━━━━━ Supplied entries

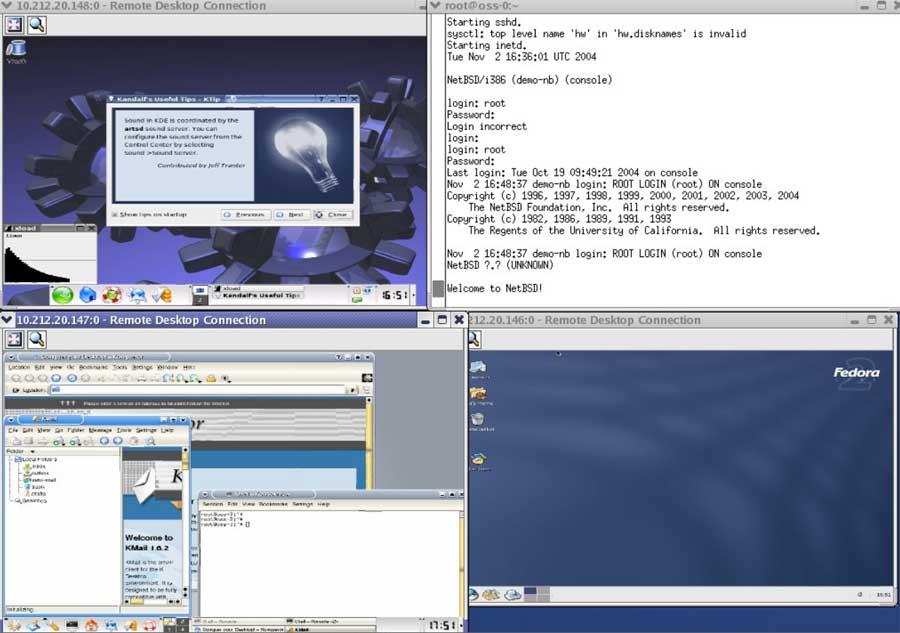The image size is (900, 633).
Task: Open the red lifebuoy help icon in the panel
Action: (112, 295)
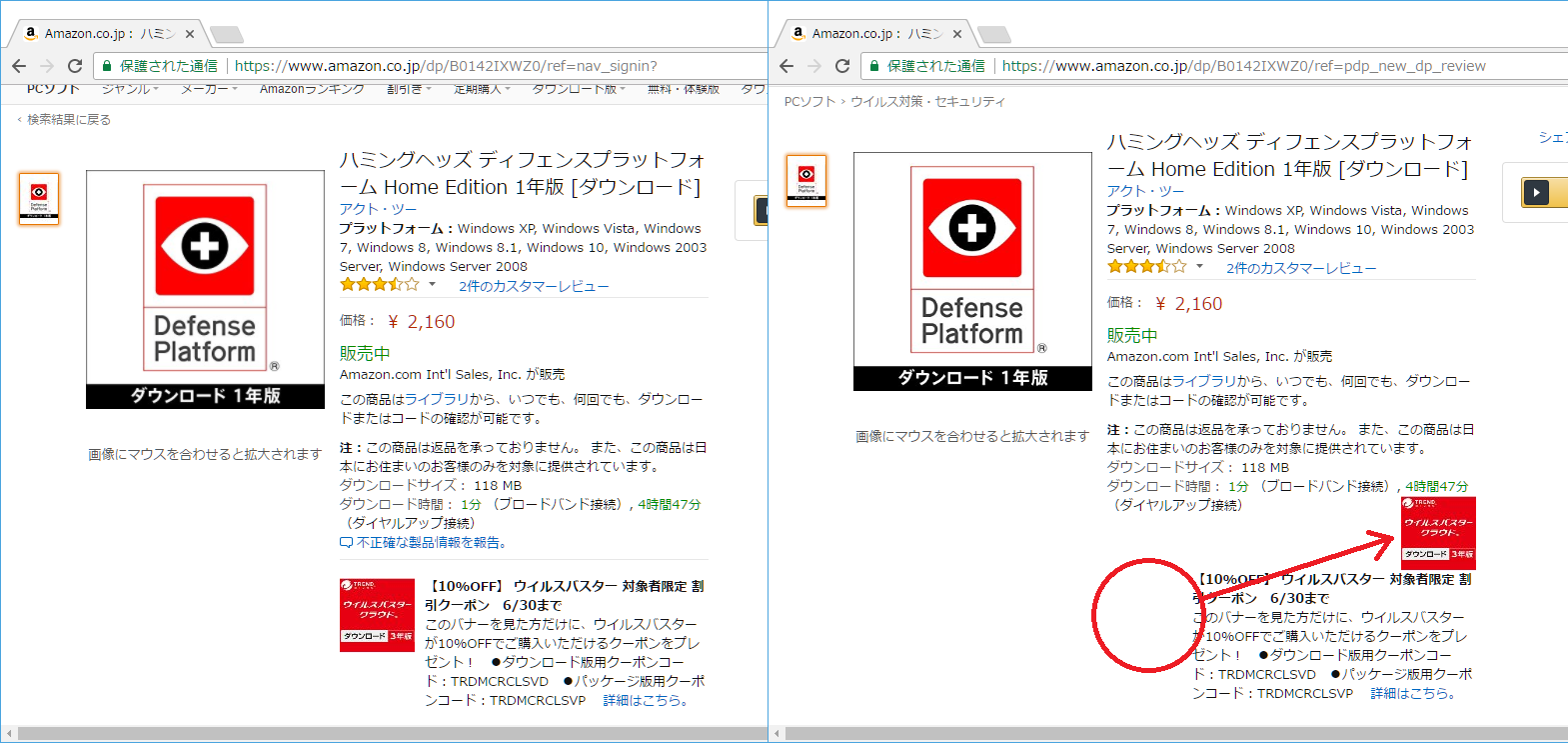
Task: Click the 不正確な製品情報を報告 link
Action: [x=431, y=542]
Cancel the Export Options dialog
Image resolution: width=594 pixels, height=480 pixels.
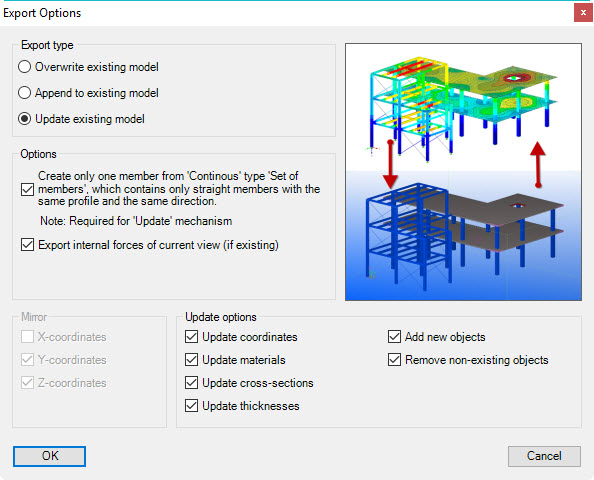544,456
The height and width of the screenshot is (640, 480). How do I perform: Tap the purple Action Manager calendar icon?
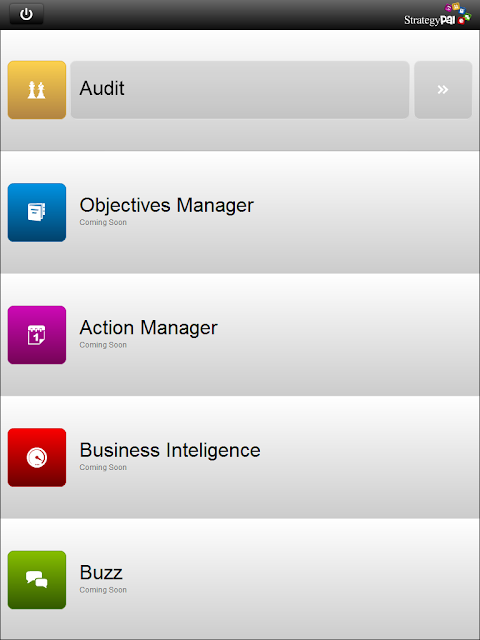[37, 335]
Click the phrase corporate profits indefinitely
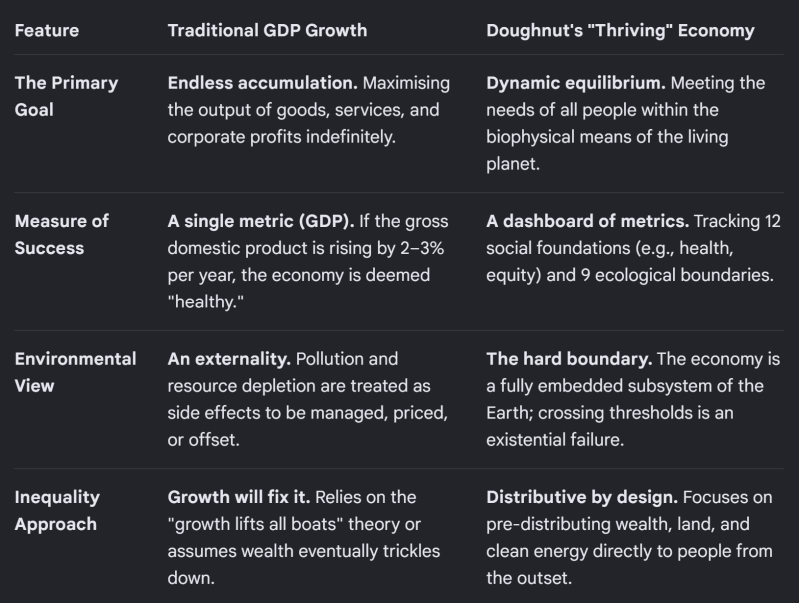 tap(282, 137)
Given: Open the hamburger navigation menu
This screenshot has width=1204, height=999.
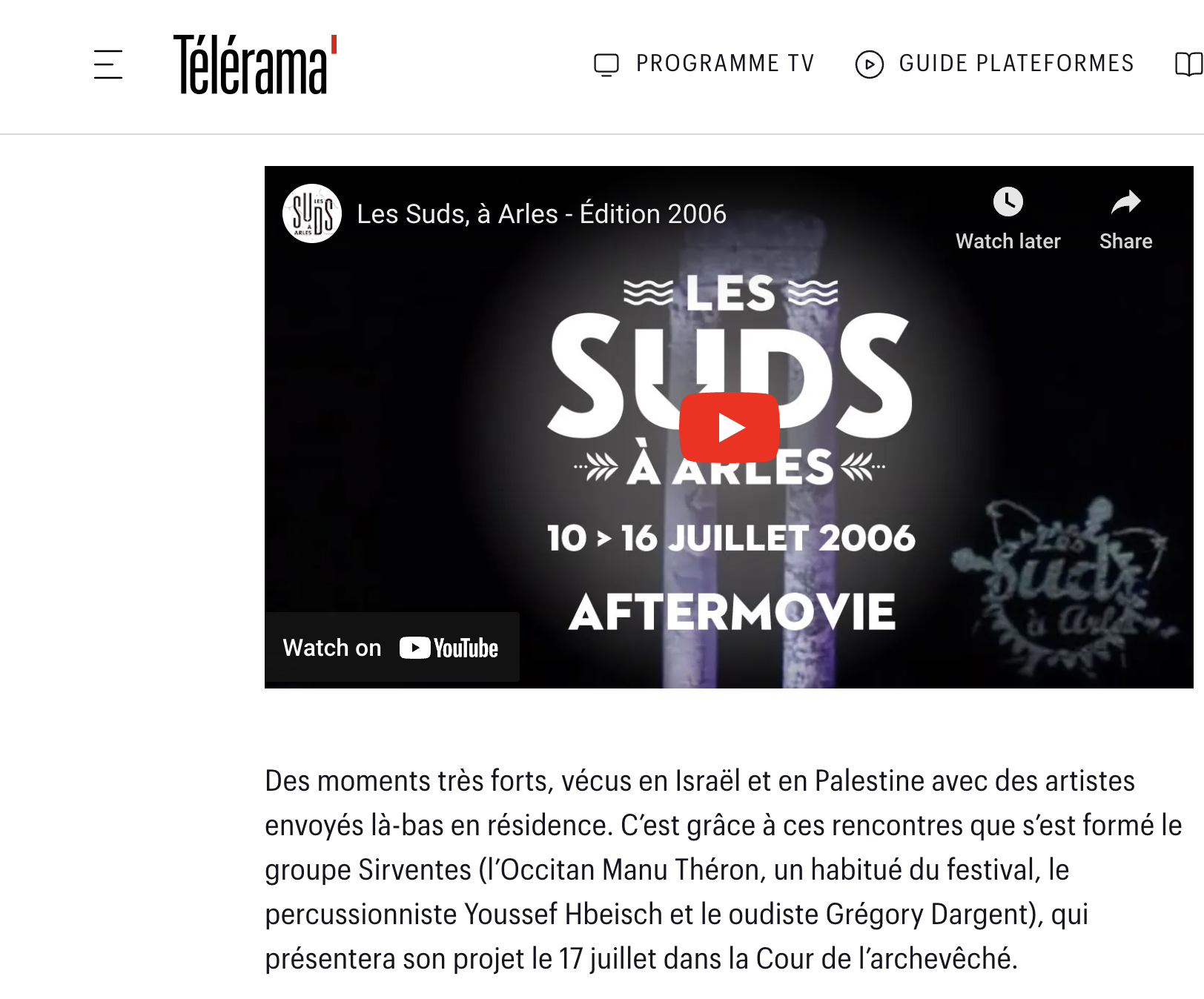Looking at the screenshot, I should (108, 64).
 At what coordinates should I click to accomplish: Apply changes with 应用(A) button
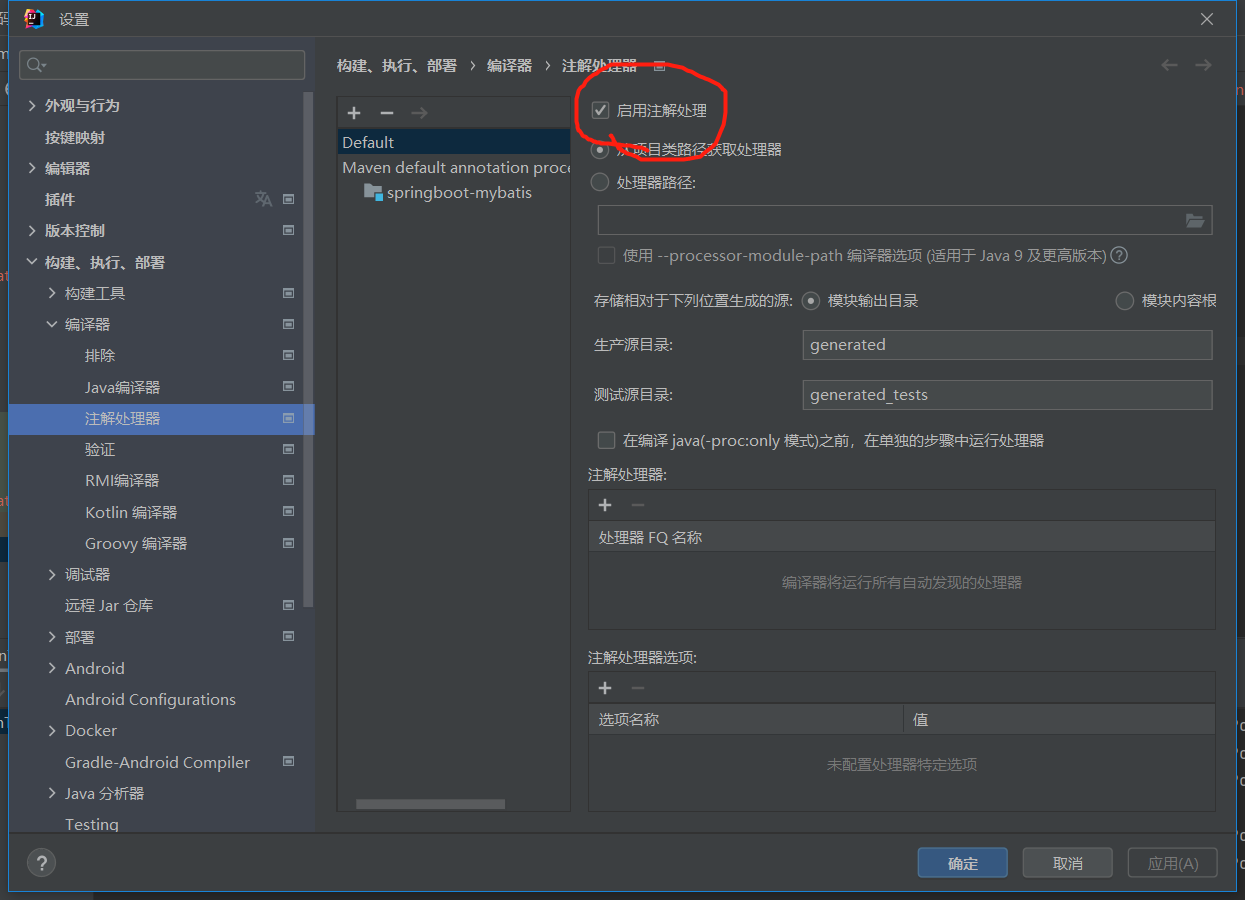(x=1172, y=862)
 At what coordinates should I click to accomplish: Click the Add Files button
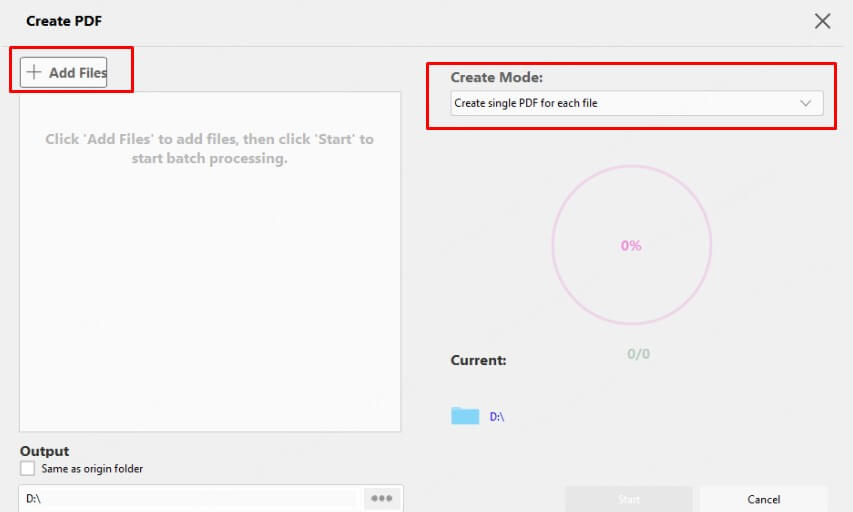[x=64, y=72]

━━━━━━━━━━

§ **What needs to be done**
The copy should hold exactly the lines above from the one with "Cancel the Export Options dialog" through the one with "Given: Open the hamburger navigation menu", both ends counted, and no pictures at all.

§ **Written reply**
Cancel the Export Options dialog
Image resolution: width=594 pixels, height=480 pixels.
544,456
The height and width of the screenshot is (640, 480). How do I perform: Tap the purple Action Manager calendar icon?
[37, 335]
Click the phrase corporate profits indefinitely
 tap(282, 137)
Given: Open the hamburger navigation menu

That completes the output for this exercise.